━━ Records supplied ━━

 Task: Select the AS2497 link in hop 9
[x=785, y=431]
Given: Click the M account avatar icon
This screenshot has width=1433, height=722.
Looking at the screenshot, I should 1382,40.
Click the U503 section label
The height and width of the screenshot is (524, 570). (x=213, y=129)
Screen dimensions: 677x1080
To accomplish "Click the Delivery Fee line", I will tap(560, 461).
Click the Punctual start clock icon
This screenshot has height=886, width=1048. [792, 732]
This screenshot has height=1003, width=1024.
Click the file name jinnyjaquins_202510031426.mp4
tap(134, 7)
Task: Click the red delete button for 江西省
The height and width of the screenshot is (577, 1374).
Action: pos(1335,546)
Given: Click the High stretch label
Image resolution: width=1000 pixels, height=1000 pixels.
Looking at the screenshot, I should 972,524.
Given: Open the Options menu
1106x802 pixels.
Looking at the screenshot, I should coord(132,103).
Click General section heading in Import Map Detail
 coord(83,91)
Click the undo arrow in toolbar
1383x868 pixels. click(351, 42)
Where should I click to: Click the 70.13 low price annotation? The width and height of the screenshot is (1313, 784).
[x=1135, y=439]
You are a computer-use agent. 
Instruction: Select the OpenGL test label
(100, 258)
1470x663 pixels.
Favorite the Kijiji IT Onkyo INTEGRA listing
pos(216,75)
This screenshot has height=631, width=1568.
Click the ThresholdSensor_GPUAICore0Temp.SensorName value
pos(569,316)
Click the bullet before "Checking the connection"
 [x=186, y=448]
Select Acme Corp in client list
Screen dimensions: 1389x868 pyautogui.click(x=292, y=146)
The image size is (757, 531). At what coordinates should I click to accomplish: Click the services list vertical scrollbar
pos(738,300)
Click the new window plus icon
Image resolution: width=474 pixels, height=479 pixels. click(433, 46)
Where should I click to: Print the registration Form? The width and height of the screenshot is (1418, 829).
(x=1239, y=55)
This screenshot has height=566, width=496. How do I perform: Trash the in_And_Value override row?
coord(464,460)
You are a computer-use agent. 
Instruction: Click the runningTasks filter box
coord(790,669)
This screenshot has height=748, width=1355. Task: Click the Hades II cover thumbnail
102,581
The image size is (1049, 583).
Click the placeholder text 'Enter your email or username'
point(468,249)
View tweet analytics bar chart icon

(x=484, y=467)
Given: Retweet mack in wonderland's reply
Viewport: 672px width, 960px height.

━━━

Render the rows as a JSON list of strings, one string for each line, beginning with the line that contains "Click the bullet" and continuing through the end of the rows. Leave out any blank lines.

[
  "Click the bullet before \"Checking the connection\"",
  " [x=186, y=448]",
  "Select Acme Corp in client list",
  "Screen dimensions: 1389x868 pyautogui.click(x=292, y=146)",
  "The image size is (757, 531). At what coordinates should I click to accomplish: Click the services list vertical scrollbar",
  "pos(738,300)",
  "Click the new window plus icon",
  "Image resolution: width=474 pixels, height=479 pixels. click(433, 46)",
  "Where should I click to: Print the registration Form? The width and height of the screenshot is (1418, 829).",
  "(x=1239, y=55)",
  "This screenshot has height=566, width=496. How do I perform: Trash the in_And_Value override row?",
  "coord(464,460)",
  "You are a computer-use agent. ",
  "Instruction: Click the runningTasks filter box",
  "coord(790,669)",
  "This screenshot has height=748, width=1355. Task: Click the Hades II cover thumbnail",
  "102,581",
  "The image size is (1049, 583).",
  "Click the placeholder text 'Enter your email or username'",
  "point(468,249)",
  "View tweet analytics bar chart icon",
  "(x=484, y=467)",
  "Given: Retweet mack in wonderland's reply",
  "Viewport: 672px width, 960px height."
]